Plant-Powered Black Bean and Beef Blend – Make Once – Eat Twice! Blend yields approximately 8 cups which can be used in our Mexican Lasagna and Burrito Stuffed Peppers recipes below. 

Prep time: 20 minutes

Ingredients:

  • 1 medium yellow onion 
  • 8 oz. crimini mushrooms 
  • 1 pound lean ground beef 
  • 1 TBSP olive oil 
  • 2 cans (15 oz.) BUSH’S® Black Beans, drained 
  • 1 package (1 oz.) taco seasoning mix, 25% less sodium 
  • 1 can (15 oz.) crushed tomatoes 
  • 1 can (11oz.) yellow kernel corn, drained

Directions:

  1. Pulse onion and mushrooms in food processor until coarse texture. Set aside. 
  2. In large frying pan, brown ground beef. Drain fat. Set ground beef aside in separate bowl. 
  3. In same frying pan, heat oil. Add onions and mushrooms from food processor and sauté for 3-4 minutes or until most of the moisture has been released. Add the black beans and mix. 
  4. Add the cooked ground beef, taco seasoning, crushed tomatoes and corn to the black bean and mushroom blend. Mix and cook until heated through. 
  5. Set aside 2 cups for Burrito Stuffed Peppers and 6 cups for Mexican Lasagna. 

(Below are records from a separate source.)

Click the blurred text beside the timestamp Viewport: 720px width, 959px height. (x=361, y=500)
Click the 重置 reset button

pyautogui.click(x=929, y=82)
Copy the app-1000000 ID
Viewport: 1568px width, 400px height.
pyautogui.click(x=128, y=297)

For your favorite recipes, use 4 cups Plant-Powered Black Bean and Beef Blend to replace one pound ground beef. 

Nutrition information (per ½ cup serving): 113 calories, 4.5 g fat, 11 g carbohydrate, 3 g fiber,    9 g protein, 218 mg sodium

Mexican Lasagna

Makes 6-8 servings

Ingredients:

  • Approx. 6 cups Plant-Powered Black Bean and Beef Blend 
  • 16 yellow corn tortillas 
  • 1 -2 cups shredded low-fat Mexican cheese blend

Directions:

  1. Preheat oven to 350°F. 
  2. Spray bottom of an 9 X 13 baking dish with vegetable cooking spray. Place 4 corn tortillas on bottom of baking dish and layer approx. 2 cups Plant-Powered Black Bean and Beef Blend on top; Repeat layers ending with tortillas as top layer. Top with cheese. 
  3. Bake uncovered for 25 minutes until cheese melts and casserole is heated through.
  4. Top with light sour cream or diced avocado if desired.

Burrito Stuffed Peppers

Makes 4 pepper halves

Ingredients:

  • 2 cups Plant-powered Black Bean and Beef Blend 
  • 1 cup cooked brown rice 
  • 2 large red bell peppers 
  • 1 cup shredded low-fat Mozzarella cheese

Directions:

  1. Preheat oven to 350°F. In a large bowl, mix together cooked rice and prepared Plant-Powered Black Bean and Chicken Blend. 
  2. Cut peppers in half lengthwise and remove seeds. Place cut side up in a 9 x 13 baking dish.
  3. Spoon blend mixture into each pepper half (approximately ½ cup in each). Sprinkle each pepper with 2 tablespoons shredded cheese. 
  4. Cover baking dish with foil and bake for 30 minutes or until peppers are softened. 

Add additional toppings as desired: Salsa, Cilantro Sour Cream (recipe below), Diced Avocado. 

Cilantro Sour Cream Recipe Mix 1 cup low fat sour cream, 6 Tbsps. fresh chopped cilantro and 2 Tbsps. lime juice in small bowl. Cover and refrigerate until ready to serve.